- Exercise -
Each line below from the one containing "789x422 pixels." through the one containing "Select the Identify" should be output exactly as it stands, and no other line should appear.

- Material shown -
*** Begin section ***
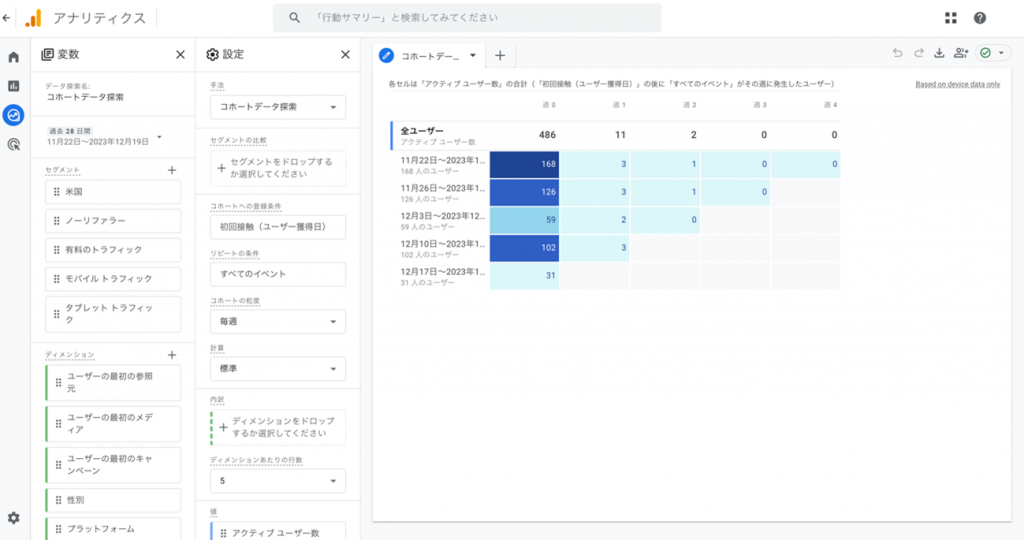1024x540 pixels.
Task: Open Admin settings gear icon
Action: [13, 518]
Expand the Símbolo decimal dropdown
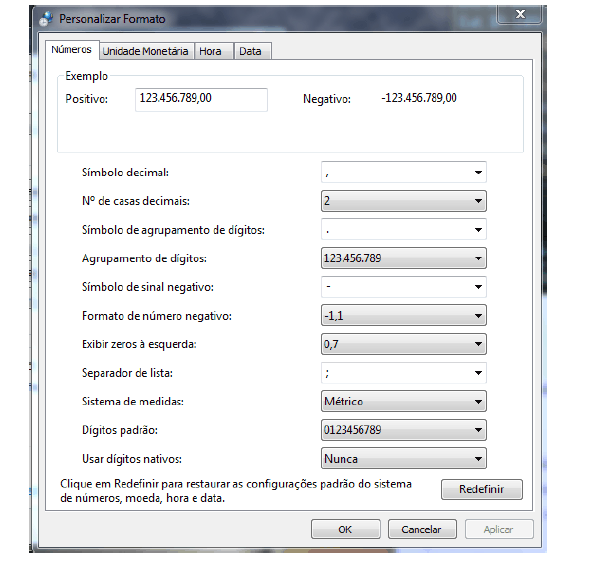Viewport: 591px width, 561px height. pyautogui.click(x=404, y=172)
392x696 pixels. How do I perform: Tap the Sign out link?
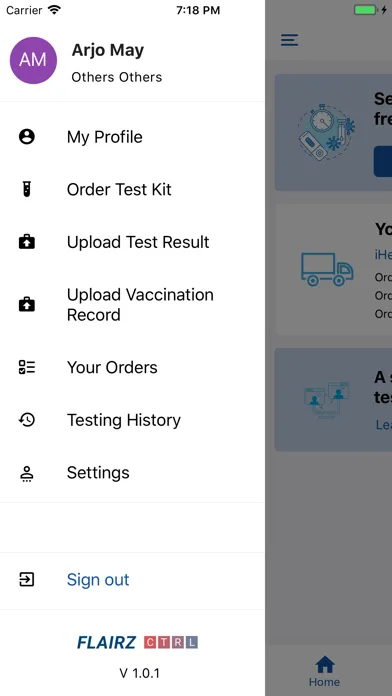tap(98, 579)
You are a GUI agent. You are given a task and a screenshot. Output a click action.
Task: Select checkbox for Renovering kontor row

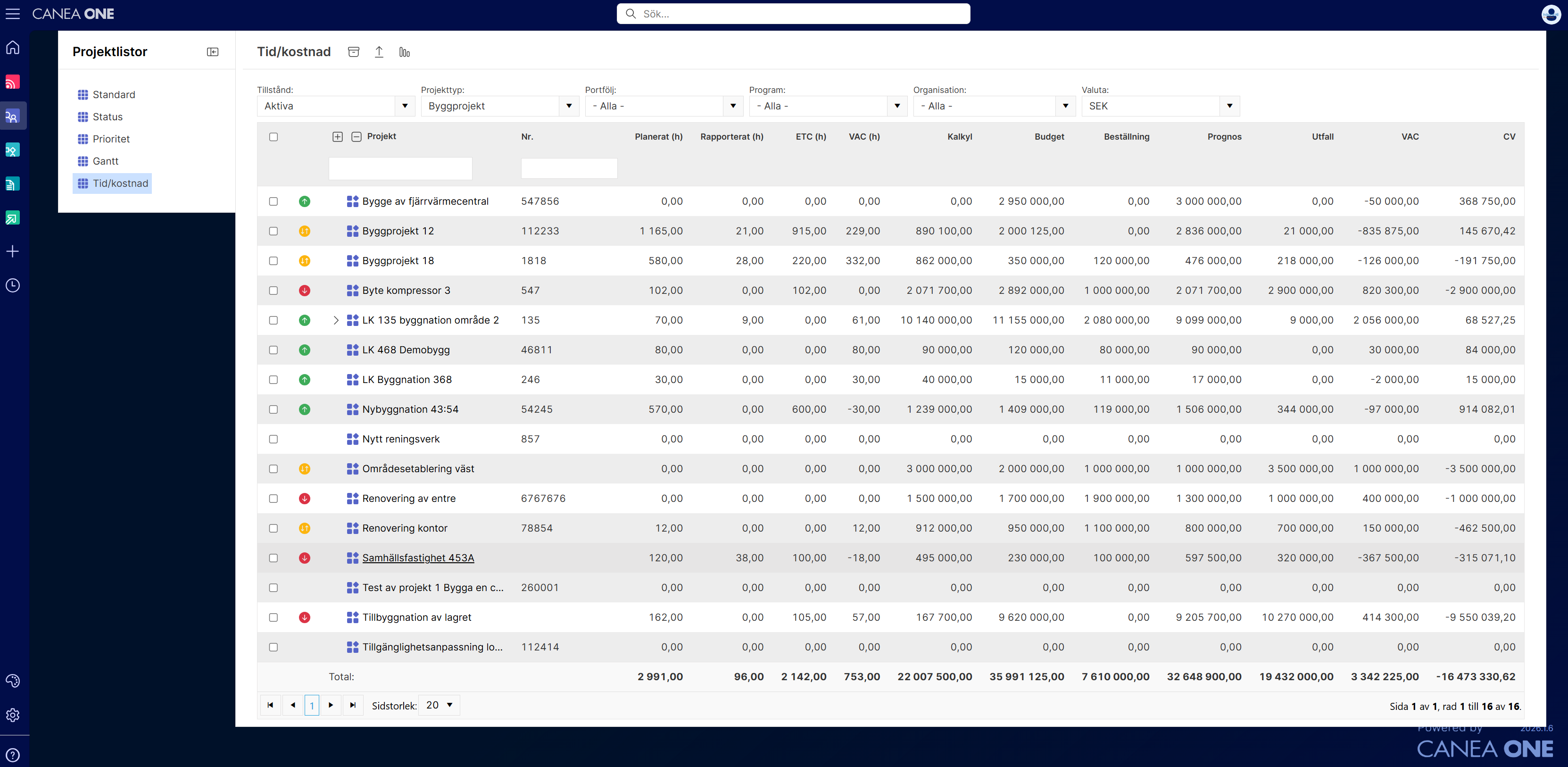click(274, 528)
*** End section ***
*** Begin section ***
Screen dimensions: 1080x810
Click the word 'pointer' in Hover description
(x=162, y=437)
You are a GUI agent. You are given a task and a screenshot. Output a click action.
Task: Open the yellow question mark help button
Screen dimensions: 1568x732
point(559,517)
*** End section ***
*** Begin section ***
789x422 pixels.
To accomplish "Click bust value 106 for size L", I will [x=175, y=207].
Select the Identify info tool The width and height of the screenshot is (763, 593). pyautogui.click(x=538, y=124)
*** End section ***
- Response -
789x422 pixels.
To accomplish "Click bust value 106 for size L", I will [x=175, y=207].
Select the Identify info tool The width and height of the screenshot is (763, 593). pyautogui.click(x=538, y=124)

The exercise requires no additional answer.